今回は賃貸借契約でのクーリングオフについて少しだけ書いてみようと思います。

クーリングオフというのはみなさんご存じかと思いますが一定の契約に限り一定の期間に

無条件で申込みの撤回や契約の解除ができる法制度の事を言います。

クーリングオフ制度ができた頃は結構みなさんこの言葉を聞いたものですが、最近では私の周りだけかも

しれませんがあまり聞かなくなりました。

クーリングオフで主に対象とされる取引としては電話勧誘取引や訪問販売取引・

マルチ商法などが挙げられるかと思います。つまり消費者が内容をあまり理解しないままに申込みや契約を

してしまう事があるため、一度冷却期間を与えて冷静に判断する事ができるようにこのような制度が設けられました。

それでは賃貸の契約ではこのようなクーリングオフ制度は適用されるのでしょうか。

思えばお店によっては誤解されるような勧誘をする会社もたまにありますし正当な広告活動とは言えない

ような行動・勧誘をする事もある業界。クーリングオフ制度の適用対象となっても不思議ではありません。

実際としては「賃貸はクーリングオフ対象外」「売買はクーリングオフ適用対象」という事になります。

なんだかこの線引きが不思議な感じもしますよね。なぜ賃貸は適用外で売買は適用内なのでしょうか。

まず宅建業においてクーリングオフが適用される対象というのは「自ら売主となる宅地または建物の

売買契約」という事になっています。という事は賃貸契約は対象外という事になりますし、建築請負契約等も

対象外となる事が多いです。

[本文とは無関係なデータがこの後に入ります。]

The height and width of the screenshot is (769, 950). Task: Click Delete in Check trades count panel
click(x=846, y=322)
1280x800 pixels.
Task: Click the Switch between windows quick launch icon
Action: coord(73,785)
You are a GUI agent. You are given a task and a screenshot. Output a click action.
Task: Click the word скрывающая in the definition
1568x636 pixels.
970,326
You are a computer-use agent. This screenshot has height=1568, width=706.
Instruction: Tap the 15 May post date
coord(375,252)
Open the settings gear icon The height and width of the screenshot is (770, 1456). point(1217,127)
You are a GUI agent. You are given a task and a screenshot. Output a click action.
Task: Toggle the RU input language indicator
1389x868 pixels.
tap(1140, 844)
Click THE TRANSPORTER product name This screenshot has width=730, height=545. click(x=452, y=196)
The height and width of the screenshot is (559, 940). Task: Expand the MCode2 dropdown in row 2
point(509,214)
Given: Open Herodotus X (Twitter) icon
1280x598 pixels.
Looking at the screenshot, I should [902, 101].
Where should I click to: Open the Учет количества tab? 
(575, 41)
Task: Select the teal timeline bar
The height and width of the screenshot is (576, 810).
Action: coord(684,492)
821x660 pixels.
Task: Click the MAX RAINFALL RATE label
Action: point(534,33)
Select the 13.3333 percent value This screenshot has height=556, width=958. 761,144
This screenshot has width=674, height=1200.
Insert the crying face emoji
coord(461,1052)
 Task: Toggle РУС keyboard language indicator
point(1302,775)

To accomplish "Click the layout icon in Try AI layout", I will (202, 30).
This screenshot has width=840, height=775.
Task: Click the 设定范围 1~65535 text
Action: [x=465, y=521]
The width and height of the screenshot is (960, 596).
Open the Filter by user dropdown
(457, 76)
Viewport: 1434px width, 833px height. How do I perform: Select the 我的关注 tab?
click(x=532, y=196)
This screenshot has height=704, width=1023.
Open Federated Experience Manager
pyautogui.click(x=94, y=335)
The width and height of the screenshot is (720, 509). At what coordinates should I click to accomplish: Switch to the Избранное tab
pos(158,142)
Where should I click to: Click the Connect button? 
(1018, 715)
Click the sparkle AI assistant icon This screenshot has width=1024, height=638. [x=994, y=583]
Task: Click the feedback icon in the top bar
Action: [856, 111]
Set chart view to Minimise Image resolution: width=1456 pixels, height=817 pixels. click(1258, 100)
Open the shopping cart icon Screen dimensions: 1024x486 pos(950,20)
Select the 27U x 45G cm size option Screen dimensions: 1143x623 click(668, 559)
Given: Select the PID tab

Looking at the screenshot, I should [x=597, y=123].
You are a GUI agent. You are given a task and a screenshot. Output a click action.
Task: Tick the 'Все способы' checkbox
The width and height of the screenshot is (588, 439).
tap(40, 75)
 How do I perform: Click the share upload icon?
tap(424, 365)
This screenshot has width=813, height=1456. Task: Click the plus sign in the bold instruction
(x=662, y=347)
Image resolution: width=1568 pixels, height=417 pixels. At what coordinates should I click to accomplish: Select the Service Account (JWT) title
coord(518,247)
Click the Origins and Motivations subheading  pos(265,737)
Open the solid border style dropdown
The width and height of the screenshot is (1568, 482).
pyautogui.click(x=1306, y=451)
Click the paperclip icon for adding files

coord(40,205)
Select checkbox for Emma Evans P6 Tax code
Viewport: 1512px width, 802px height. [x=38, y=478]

また上記の売買であったとしてもその取引が宅建業者の店舗外での取引である事が

クーリングオフ適用の条件となっているようです。また申込みの撤回等を記述した宅建業法37条においても

もちろんクーリングオフの記述はありません。

ですから賃貸の取引においてクーリングオフは認められない事になります。そもそも契約書の受け渡しや

重要事項説明書の説明場所なども宅建業法では特に制限されていません。別に事務所や店舗内でなくとも

喫茶店やお客様の自宅だって良い訳です。もちろんその取引内容で宅建業者に不備があれば撤回や返金を

法に従い求める事はできますが、それはクーリングオフという法制度とは全く別のモノです。